SOURCE DATA |
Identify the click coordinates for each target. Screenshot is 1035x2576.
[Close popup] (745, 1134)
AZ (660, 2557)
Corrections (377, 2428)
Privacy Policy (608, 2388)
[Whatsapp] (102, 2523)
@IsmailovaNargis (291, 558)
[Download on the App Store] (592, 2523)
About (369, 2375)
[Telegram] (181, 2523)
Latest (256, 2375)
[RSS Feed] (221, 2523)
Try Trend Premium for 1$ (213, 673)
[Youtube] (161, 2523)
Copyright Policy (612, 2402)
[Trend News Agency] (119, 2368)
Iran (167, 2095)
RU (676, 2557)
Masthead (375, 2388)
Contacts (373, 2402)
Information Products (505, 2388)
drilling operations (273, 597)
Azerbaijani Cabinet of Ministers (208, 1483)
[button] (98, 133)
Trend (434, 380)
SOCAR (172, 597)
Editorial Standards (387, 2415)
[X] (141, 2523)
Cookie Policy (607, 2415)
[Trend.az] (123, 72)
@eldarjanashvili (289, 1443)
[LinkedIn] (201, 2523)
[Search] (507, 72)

PROBLEM TO WORK ON |
Repeat every line of the data precisely.

RESPONSE BOX |
Identify the click coordinates for each target. Screenshot is 1035x2576.
[Close popup] (745, 1134)
AZ (660, 2557)
Corrections (377, 2428)
Privacy Policy (608, 2388)
[Whatsapp] (102, 2523)
@IsmailovaNargis (291, 558)
[Download on the App Store] (592, 2523)
About (369, 2375)
[Telegram] (181, 2523)
Latest (256, 2375)
[RSS Feed] (221, 2523)
Try Trend Premium for 1$ (213, 673)
[Youtube] (161, 2523)
Copyright Policy (612, 2402)
[Trend News Agency] (119, 2368)
Iran (167, 2095)
RU (676, 2557)
Masthead (375, 2388)
Contacts (373, 2402)
Information Products (505, 2388)
drilling operations (273, 597)
Azerbaijani Cabinet of Ministers (208, 1483)
[button] (98, 133)
Trend (434, 380)
SOCAR (172, 597)
Editorial Standards (387, 2415)
[X] (141, 2523)
Cookie Policy (607, 2415)
[Trend.az] (123, 72)
@eldarjanashvili (289, 1443)
[LinkedIn] (201, 2523)
[Search] (507, 72)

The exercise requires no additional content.